*** Opening Material provided ***
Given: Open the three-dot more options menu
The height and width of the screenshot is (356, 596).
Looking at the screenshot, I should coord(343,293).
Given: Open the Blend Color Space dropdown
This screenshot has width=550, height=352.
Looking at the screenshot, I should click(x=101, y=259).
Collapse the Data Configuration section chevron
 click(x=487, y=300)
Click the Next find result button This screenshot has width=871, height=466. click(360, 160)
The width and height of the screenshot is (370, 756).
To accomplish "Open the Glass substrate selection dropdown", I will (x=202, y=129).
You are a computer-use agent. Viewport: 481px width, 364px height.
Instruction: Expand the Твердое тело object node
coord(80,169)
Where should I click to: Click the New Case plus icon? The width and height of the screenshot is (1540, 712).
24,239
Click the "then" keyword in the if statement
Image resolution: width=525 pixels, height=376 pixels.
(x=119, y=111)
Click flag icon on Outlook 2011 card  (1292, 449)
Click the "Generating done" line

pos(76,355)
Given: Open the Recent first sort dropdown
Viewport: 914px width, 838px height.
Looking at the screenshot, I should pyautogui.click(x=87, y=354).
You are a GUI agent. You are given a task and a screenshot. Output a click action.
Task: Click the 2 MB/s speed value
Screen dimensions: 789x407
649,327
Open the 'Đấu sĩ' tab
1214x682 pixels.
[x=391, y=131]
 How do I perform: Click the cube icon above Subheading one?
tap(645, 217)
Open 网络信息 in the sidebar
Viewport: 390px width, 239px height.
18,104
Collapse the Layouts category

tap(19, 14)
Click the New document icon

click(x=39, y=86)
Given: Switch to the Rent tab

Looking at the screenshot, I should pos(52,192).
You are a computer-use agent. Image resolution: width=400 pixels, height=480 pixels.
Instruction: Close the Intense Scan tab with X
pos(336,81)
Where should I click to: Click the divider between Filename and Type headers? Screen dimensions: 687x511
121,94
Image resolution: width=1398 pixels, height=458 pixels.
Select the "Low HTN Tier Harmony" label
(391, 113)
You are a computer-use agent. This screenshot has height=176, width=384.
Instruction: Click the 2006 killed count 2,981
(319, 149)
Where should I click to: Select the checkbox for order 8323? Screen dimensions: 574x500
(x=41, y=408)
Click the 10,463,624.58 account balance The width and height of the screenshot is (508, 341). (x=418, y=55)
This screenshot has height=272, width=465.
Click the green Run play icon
*** Closing Material provided ***
→ What you are asked to do
Copy every record above exactly as it stands.

→ Written solution
Given: Open the three-dot more options menu
The height and width of the screenshot is (356, 596).
Looking at the screenshot, I should coord(343,293).
Given: Open the Blend Color Space dropdown
This screenshot has width=550, height=352.
Looking at the screenshot, I should click(x=101, y=259).
Collapse the Data Configuration section chevron
 click(x=487, y=300)
Click the Next find result button This screenshot has width=871, height=466. click(360, 160)
The width and height of the screenshot is (370, 756).
To accomplish "Open the Glass substrate selection dropdown", I will (x=202, y=129).
You are a computer-use agent. Viewport: 481px width, 364px height.
Instruction: Expand the Твердое тело object node
coord(80,169)
Where should I click to: Click the New Case plus icon? The width and height of the screenshot is (1540, 712).
24,239
Click the "then" keyword in the if statement
Image resolution: width=525 pixels, height=376 pixels.
(x=119, y=111)
Click flag icon on Outlook 2011 card  (1292, 449)
Click the "Generating done" line

pos(76,355)
Given: Open the Recent first sort dropdown
Viewport: 914px width, 838px height.
Looking at the screenshot, I should pyautogui.click(x=87, y=354).
You are a GUI agent. You are given a task and a screenshot. Output a click action.
Task: Click the 2 MB/s speed value
Screen dimensions: 789x407
649,327
Open the 'Đấu sĩ' tab
1214x682 pixels.
[x=391, y=131]
 How do I perform: Click the cube icon above Subheading one?
tap(645, 217)
Open 网络信息 in the sidebar
Viewport: 390px width, 239px height.
18,104
Collapse the Layouts category

tap(19, 14)
Click the New document icon

click(x=39, y=86)
Given: Switch to the Rent tab

Looking at the screenshot, I should pos(52,192).
You are a computer-use agent. Image resolution: width=400 pixels, height=480 pixels.
Instruction: Close the Intense Scan tab with X
pos(336,81)
Where should I click to: Click the divider between Filename and Type headers? Screen dimensions: 687x511
121,94
Image resolution: width=1398 pixels, height=458 pixels.
Select the "Low HTN Tier Harmony" label
(391, 113)
You are a computer-use agent. This screenshot has height=176, width=384.
Instruction: Click the 2006 killed count 2,981
(319, 149)
Where should I click to: Select the checkbox for order 8323? Screen dimensions: 574x500
(x=41, y=408)
Click the 10,463,624.58 account balance The width and height of the screenshot is (508, 341). (x=418, y=55)
This screenshot has height=272, width=465.
Click the green Run play icon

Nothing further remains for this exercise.